*** Provided data Section Begins ***
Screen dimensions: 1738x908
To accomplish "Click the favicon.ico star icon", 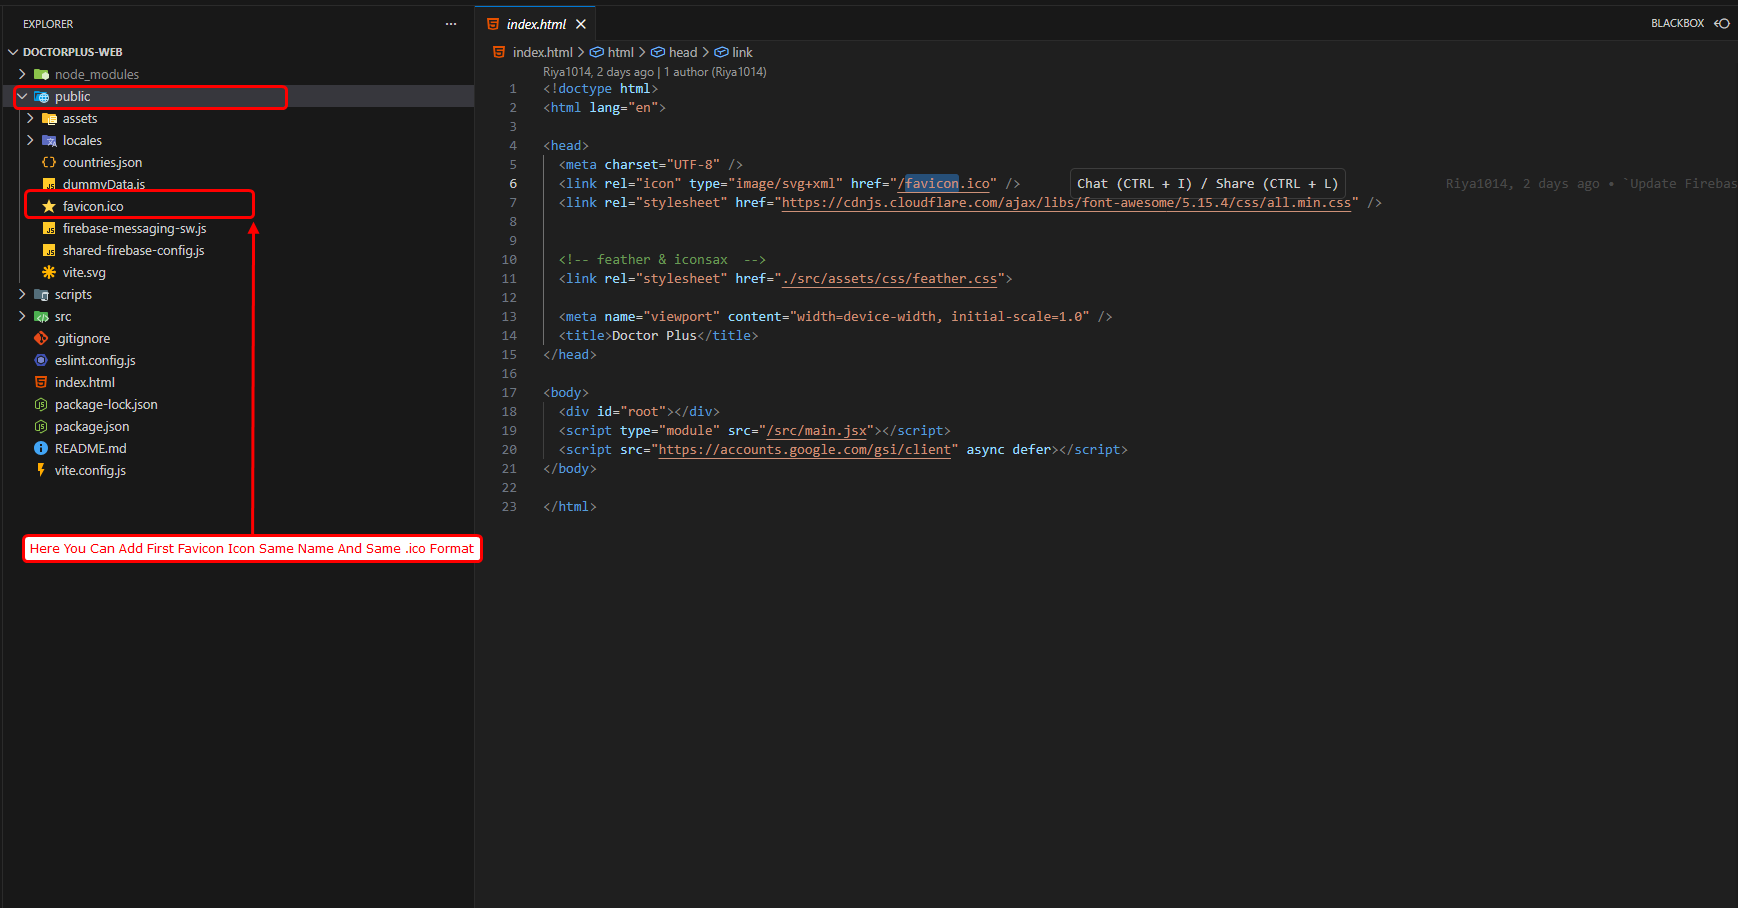I will (x=49, y=206).
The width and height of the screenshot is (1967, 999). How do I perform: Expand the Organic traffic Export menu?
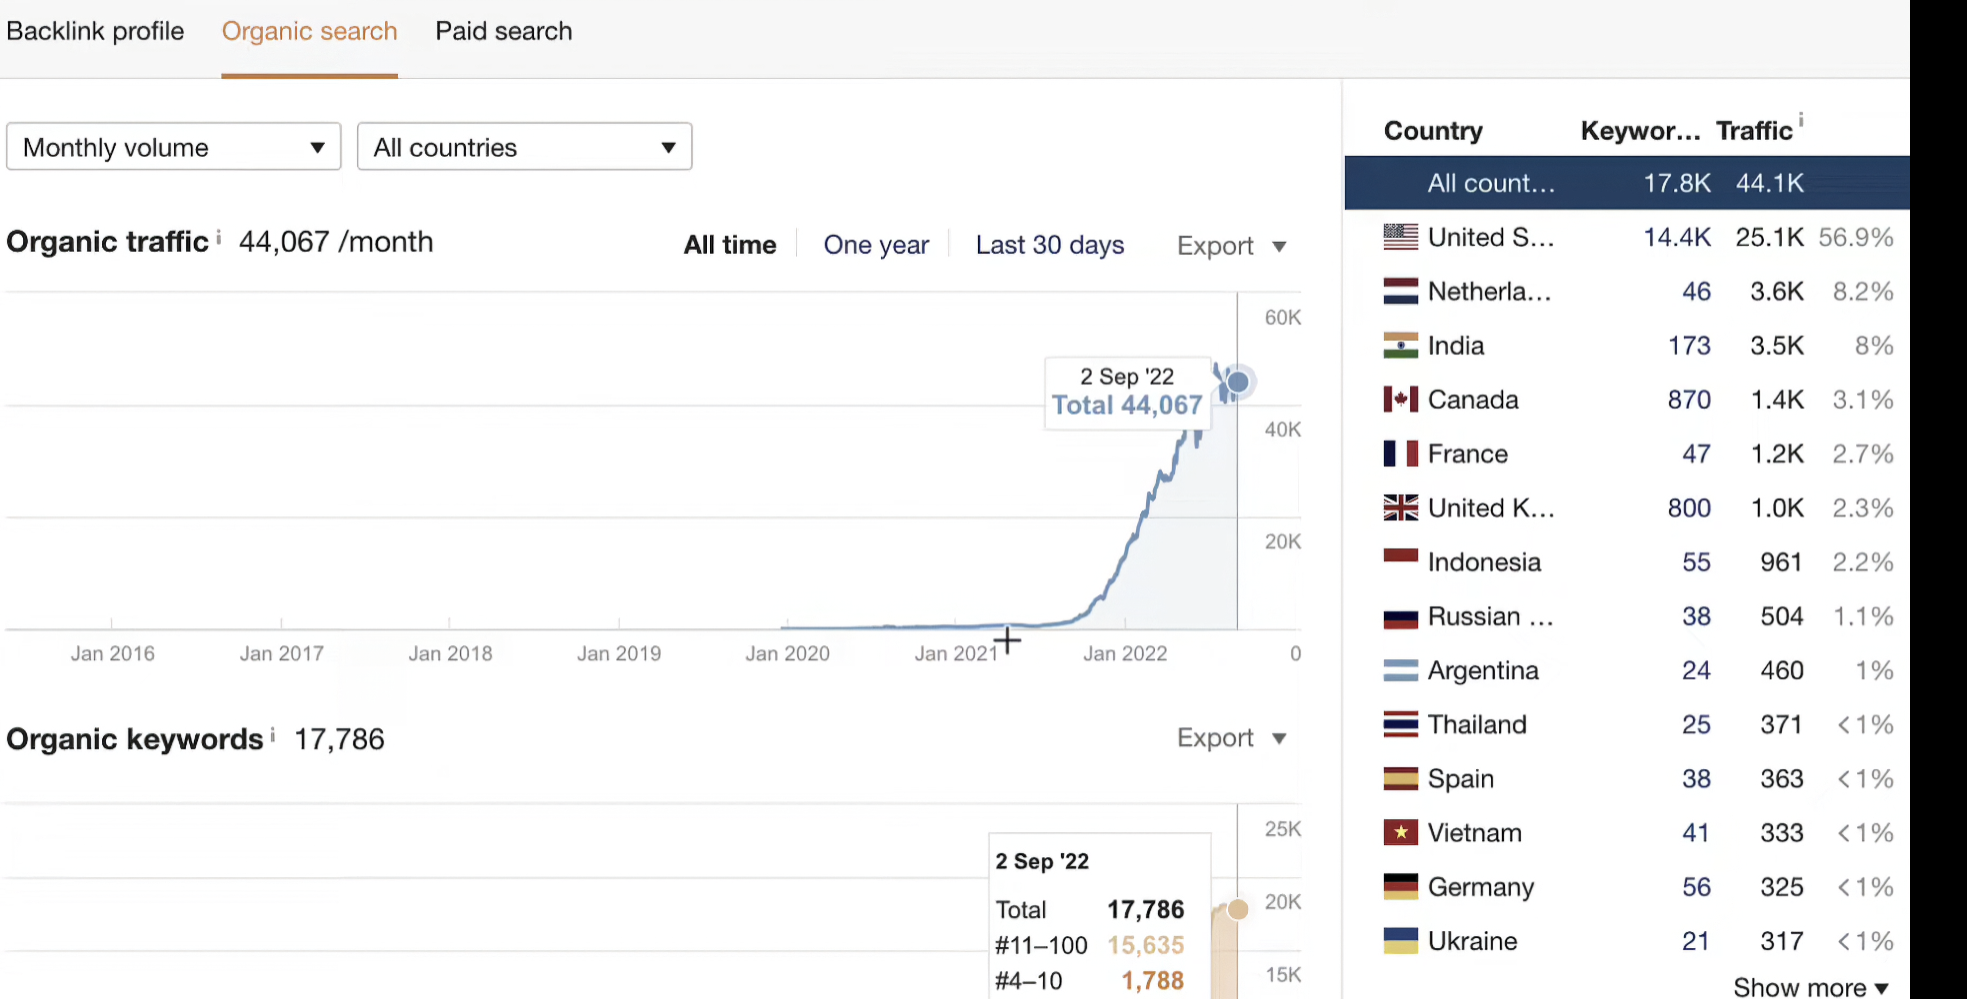[1231, 246]
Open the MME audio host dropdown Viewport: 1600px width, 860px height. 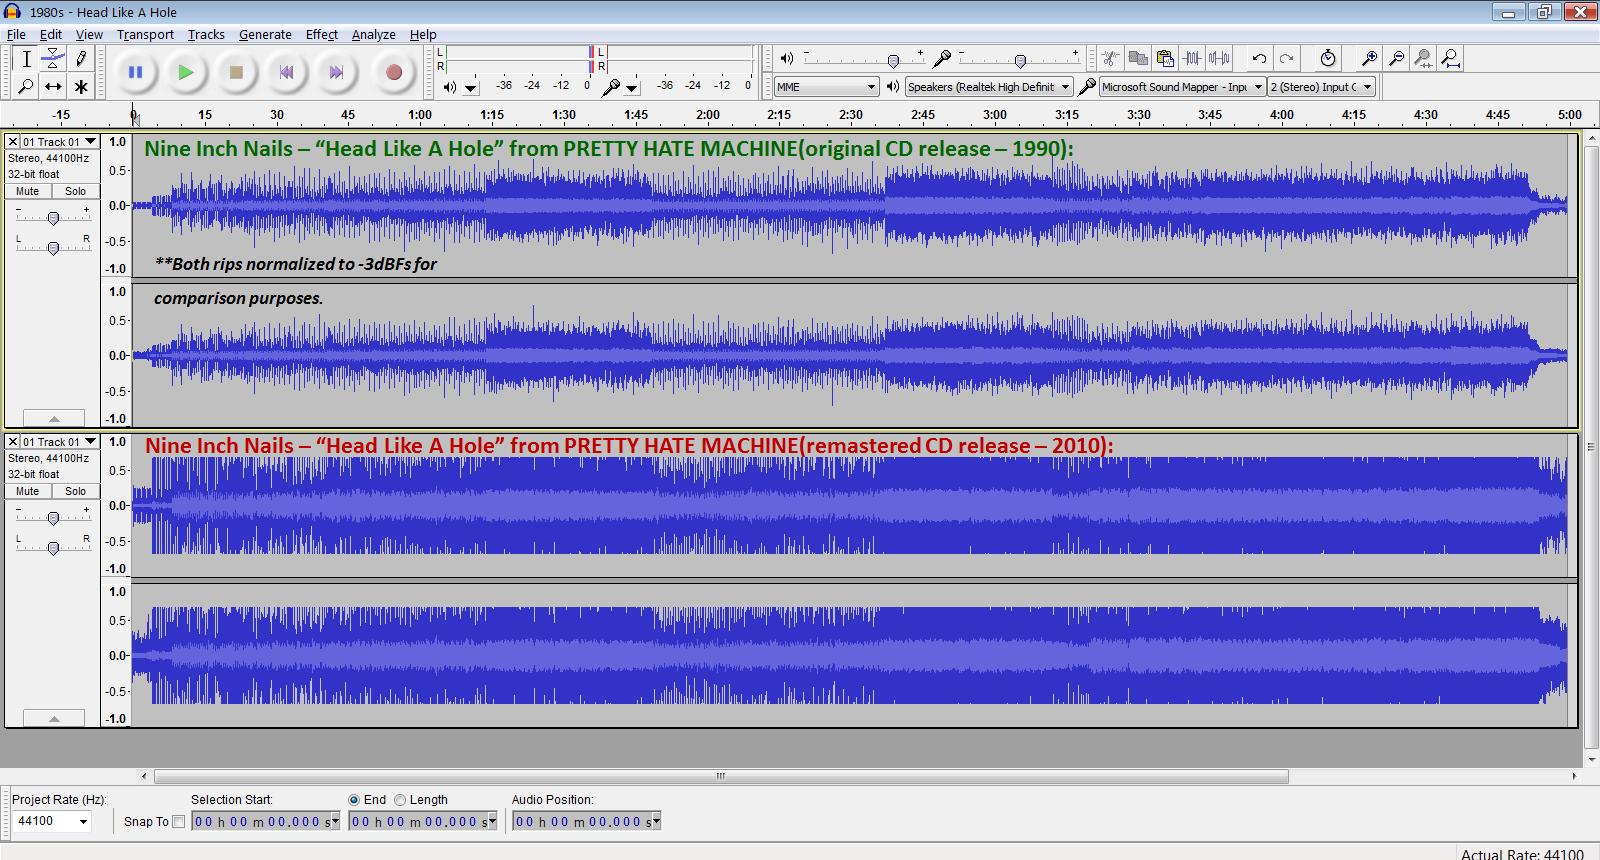(x=826, y=87)
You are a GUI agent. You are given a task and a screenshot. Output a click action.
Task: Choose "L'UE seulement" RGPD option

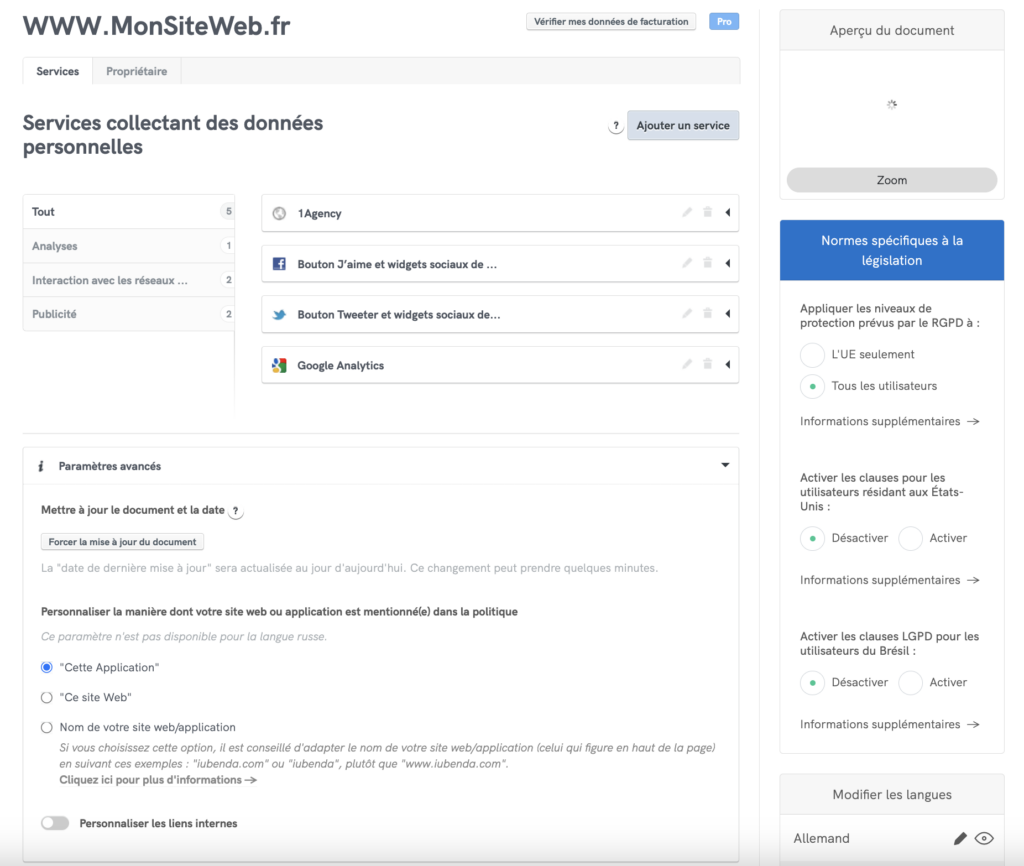pos(813,354)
*** Provided data Section Ends ***
## Exercise:
Exactly as they stand, write the lines from the one holding "You are a GUI" to the end of the material, both ends included. Do not copy the pictures.

## Written response:
You are a GUI agent. You are given a task and a screenshot. Output a click action.
Task: Choose "L'UE seulement" RGPD option

pos(813,354)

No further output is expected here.